Por otro lado, aunque considero que la idea del creacionismo es un error, iría hasta el fin del mundo por defender, si ese fuera su deseo, el derecho de unos padres a que su hijo NO se le enseñe la teoría de la evolución. Los padres deben tener pleno derecho sobre la educación a sus hijos, que es uno de los derechos que la ideología de género está profundamente en contra.

Pensar que una idea está equivocada o es sencillamente falsa, no conlleva tener ni fobia, ni ánima aversión, ni discriminar a quienes piensan de ese modo.

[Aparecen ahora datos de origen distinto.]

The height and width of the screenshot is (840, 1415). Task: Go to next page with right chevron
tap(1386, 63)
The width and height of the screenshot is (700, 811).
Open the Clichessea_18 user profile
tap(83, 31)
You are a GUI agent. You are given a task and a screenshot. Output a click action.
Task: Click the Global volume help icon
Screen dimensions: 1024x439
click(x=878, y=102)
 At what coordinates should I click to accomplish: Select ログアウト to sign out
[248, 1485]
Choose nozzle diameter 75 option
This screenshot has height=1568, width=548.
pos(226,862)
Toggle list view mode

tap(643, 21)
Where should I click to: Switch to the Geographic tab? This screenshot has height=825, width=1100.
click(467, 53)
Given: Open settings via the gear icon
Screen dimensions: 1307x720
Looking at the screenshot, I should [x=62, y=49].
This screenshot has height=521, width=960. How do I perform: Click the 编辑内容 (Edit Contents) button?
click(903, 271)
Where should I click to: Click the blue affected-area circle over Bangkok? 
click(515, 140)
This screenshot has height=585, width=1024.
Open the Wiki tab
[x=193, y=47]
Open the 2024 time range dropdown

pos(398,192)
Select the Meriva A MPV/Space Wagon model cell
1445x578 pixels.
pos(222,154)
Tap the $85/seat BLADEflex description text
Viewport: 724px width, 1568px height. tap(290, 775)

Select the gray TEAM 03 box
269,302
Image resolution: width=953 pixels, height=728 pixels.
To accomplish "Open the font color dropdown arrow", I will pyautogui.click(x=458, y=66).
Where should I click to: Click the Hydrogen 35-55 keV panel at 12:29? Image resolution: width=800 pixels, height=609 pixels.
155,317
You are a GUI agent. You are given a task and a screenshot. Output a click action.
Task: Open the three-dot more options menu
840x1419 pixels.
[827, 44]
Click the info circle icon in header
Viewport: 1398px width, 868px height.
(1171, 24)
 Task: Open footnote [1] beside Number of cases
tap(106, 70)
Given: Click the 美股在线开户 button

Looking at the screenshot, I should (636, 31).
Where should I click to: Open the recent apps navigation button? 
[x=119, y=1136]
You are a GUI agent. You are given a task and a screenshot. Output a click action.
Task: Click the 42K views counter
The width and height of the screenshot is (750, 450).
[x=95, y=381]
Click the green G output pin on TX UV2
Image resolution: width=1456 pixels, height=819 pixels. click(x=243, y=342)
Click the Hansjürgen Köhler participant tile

Pero desde la ideología de género se traslada esa visión de manera contumaz a cerca de cualquiera que ose mostrarse en contra, ya que es la única forma de evitar la confrontación de ideas.

 

Para los que consideramos que, junto con el derecho a la vida, la libertad es el mayor de los bienes que podemos disfrutar en una sociedad, estamos atravesando el peor momento desde 1975. La libertad de pensamiento está gravemente cuestionada desde amplios sectores de la política y de los medios de comunicación.

 

¿Conocen alguna ley que obligue, bajo amenaza de sanción, a enseñar la ley de la gravedad de Newton, el teorema de Pitágoras, o incluso la visión filosófica de los estoicos? Sería absolutamente inaceptable. Todos sabemos que cuando se utilizan las leyes para obligar a enseñar algo, no digamos ya a inculcar o imponer una determinada idea, como es el caso, estamos bajo un sistema evidentemente totalitario. Habrá quien se conforme con votar cada cierto tiempo para pensar que estamos en un sistema democrático, pero eso es fruto de la poca cultura en general y de la menor cultura política en particular.

 

La ideología de género no es una visión aislada de una cuestión muy particular, sino que está imbricada en una concepción laicista, pro-abortista, totalitaria y liberticida de la sociedad. Me explico, no todas las personas con una visión laicista se creen la MENTIRA de la ideología de género, pero aquellos que defienden esta ideología son, necesariamente, laicistas. Deben serlo, deben estar en contra de la enseñanza de la religión en los colegios y de la presencia de la religión en la sociedad para poder imponer su visión en los ciudadanos. Tampoco todas las personas que están a favor del aborto se creen la MENTIRA de la ideología de género, pero si todos los que están a favor de esta forma de esa idea están a favor del aborto. Es parte de la ideología.

 

Tan solo hay algo que considero más peligroso, me da más pena y más miedo que la ideología de género, que es la cobardía y la pusilanimidad de tantos que a pesar de que ven que “el rey está desnudo”, ven la grave MENTIRA que constituye tanto la ideología de género como las acusaciones que se hacen a aquellos que estamos en contra, miran hacia otro lado y piensan que, como sus hijos ya son mayores, o quizás no tienen hijos, o van a un colegio católico o privado, a ellos no les afecta, y es mejor “no significarse”.

 

Esa actitud cobarde es la que está facilitando la expansión de esta MENTIRA en las series de televisión, en las empresas, en los colegios y en la sociedad en general.

 

Soy de los que opina que debemos utilizar el espíritu de las leyes que están a favor de la ideología de género para combatirla. Debemos utilizar la “formación transversal”, en empresas, en medios de comunicación, en redes sociales, en colegios, en asociaciones de padres de alumnos y hasta en juntas de comunidades de vecinos para explicar cuál es el origen, los medios y los fines de esta ideología totalitaria.

 

Por ello me llenó de alegría enterarme que el 20 de diciembre de 2016 se presentó la plataforma por las libertades, cuyo objetivo principal es la defensa de la igualdad de todas las personas ante la ley con independencia de su orientación sexual.

 

Es importante, es MUY IMPORTANTE para la convivencia libre en nuestra sociedad, que seamos millones de personas los que firmemos el manifiesto que esta plataforma ha lanzado.

Manifiesto de la plataforma por las libertades

 

Es la mejor forma de decir la verdad: ¡El rey (o la reina) está desnudo (o desnuda)!.